### Data rows
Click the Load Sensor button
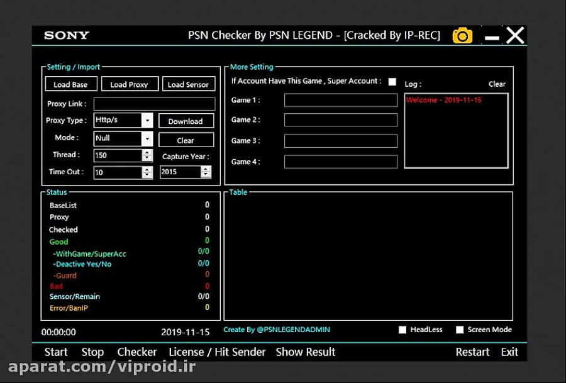 (x=189, y=84)
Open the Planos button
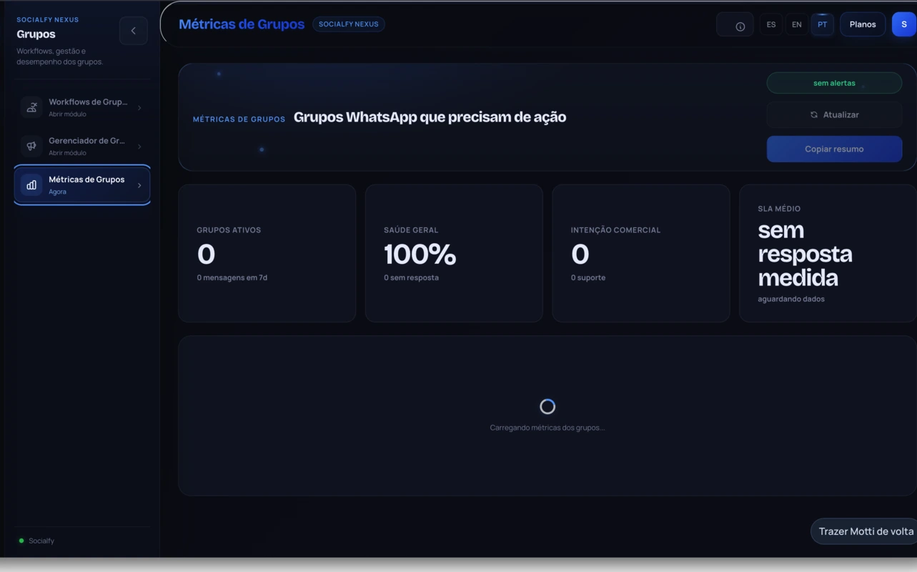Image resolution: width=917 pixels, height=572 pixels. click(x=863, y=24)
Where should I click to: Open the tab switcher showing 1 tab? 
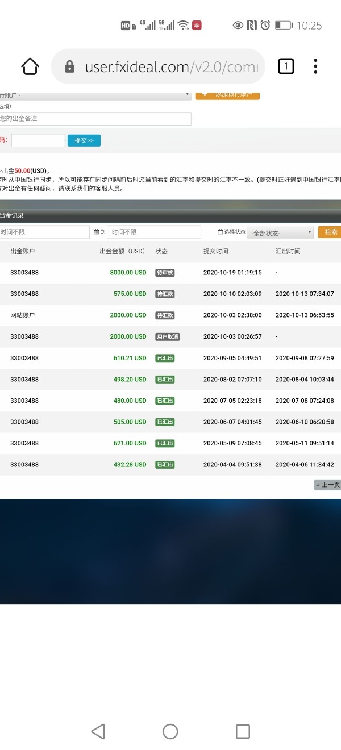tap(286, 66)
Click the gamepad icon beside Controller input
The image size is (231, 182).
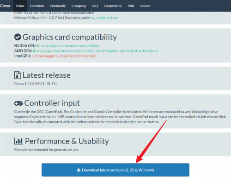[18, 103]
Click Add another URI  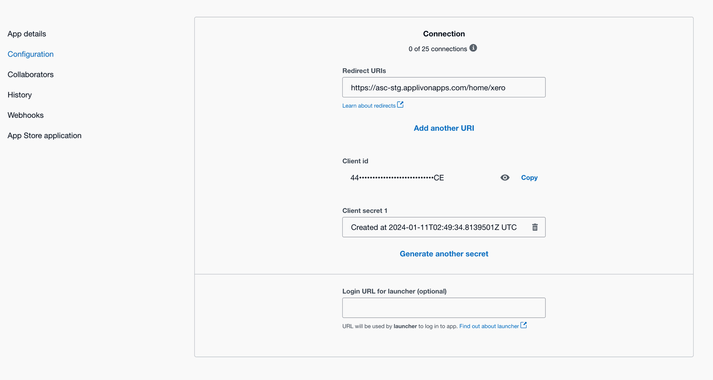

### Goal of the exercise
Update these rows by changing every "button" to "control" and keeping everything else the same. Leave the pictures out.

### Answer below
Click the Load Sensor control
 (x=189, y=84)
Open the Planos control
Image resolution: width=917 pixels, height=572 pixels. click(x=863, y=24)
Where should I click to: Open the tab switcher showing 1 tab? 
tap(286, 66)
Click the gamepad icon beside Controller input
The image size is (231, 182).
[18, 103]
Click Add another URI  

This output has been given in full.